Whether you’re a seasoned educator or a first-year teacher, it’s never too early (or late) in your career to think about professional development.
Investing in yourself as an educator is the best way to ensure both professional growth for yourself and academic growth for your students. The demands of teaching are constantly evolving—and it’s up to you to keep up with the latest developments in the teaching field. Taking part in professional development can help you stay on top of teaching and instruction trends, expand your skill set, and create a curriculum that sets your students up for success.
So, what does professional development in education look like? Most people hear the term and think of traditional settings like seminars, college courses, or conferences. However, professional development can happen informally through individual research and reading, classroom observation, or peer discussions. To put it simply, if it’s helping you stay informed, educated, and up to date in your profession, you can file it under professional development.
Pursuing professional development opportunities is important for many reasons—after all, a good teacher is a good student—but more specifically it can help you:
- Fulfill continuing education requirements
- Expand your knowledge base
- Improve your instruction methods
- Gain additional resources for your professional tool belt
- Increase your own learning and teaching comprehension to help students thrive
- Increase your chances of job advancement
- Give you a competitive edge
- Provide networking opportunities
Common areas of professional development.
There are a number of areas you can pursue when it comes to professional development as an educator.

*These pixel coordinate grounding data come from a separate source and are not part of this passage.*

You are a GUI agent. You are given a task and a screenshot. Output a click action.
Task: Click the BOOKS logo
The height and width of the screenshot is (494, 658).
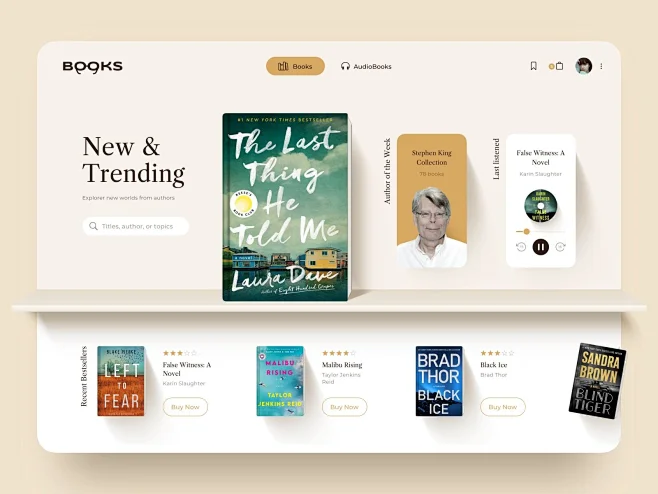92,67
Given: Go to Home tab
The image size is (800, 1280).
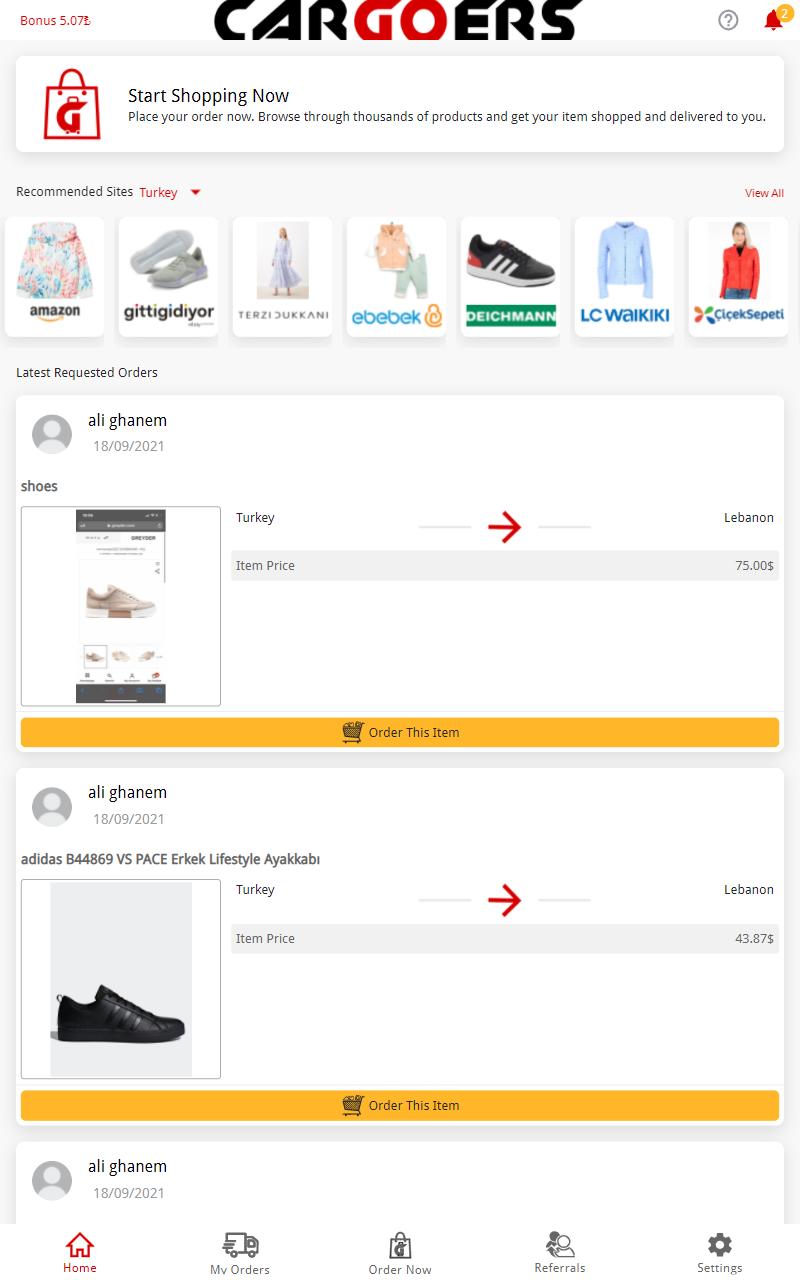Looking at the screenshot, I should [x=80, y=1253].
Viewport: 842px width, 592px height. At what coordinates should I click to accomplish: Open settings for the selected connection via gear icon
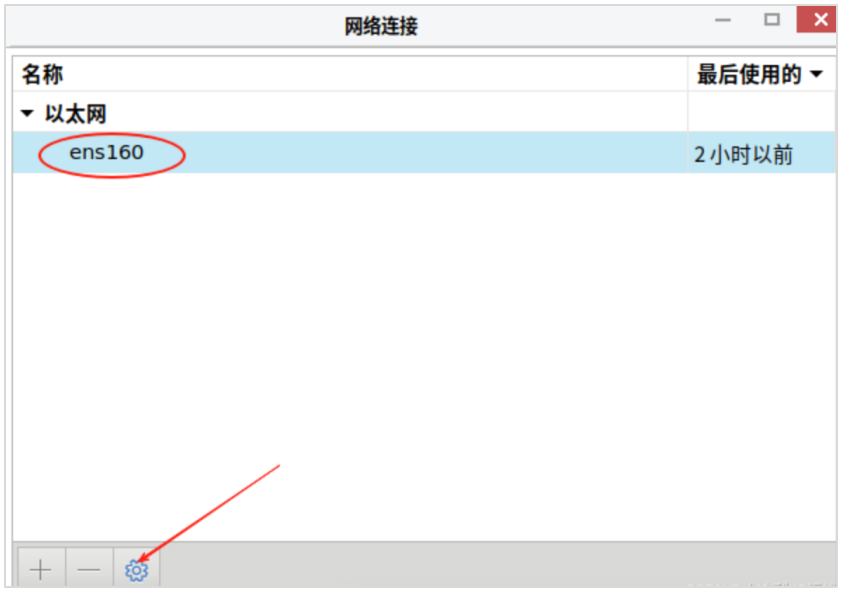point(136,569)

Here are a few categories you might consider:
Developing technical, quantitative, and analytical skills can help you analyze student-performance data and then use the findings to make modifications to your curriculum or teaching techniques.
Furthering your education and knowledge in your specific subject teaching area—such as advancements in math, history, science, etc.—can help you teach subject-specific content and concepts more effectively.
If you’re an experienced teacher ready to take on a new challenge, it might be time to think about leadership development training. Acquiring leadership skills can be used to develop and coordinate a school improvement initiative or community volunteer program.
This could be helpful if you’re looking to increase your knowledge about student learning and engagement. Learning new strategies for classroom management can help promote positive student attitudes and increase academic motivation and achievement.
Professional development ideas for teachers.
Professional learning opportunities can come in all shapes and sizes, but most fall into two groups: accredited programs and self-teaching.
Here’s a deeper look at each:
How to Pursue Professional Development through a Program
If you’re interested in a master’s degree, you’ll need to find an accredited university. But other certifications and programs are provided by states, districts, and schools.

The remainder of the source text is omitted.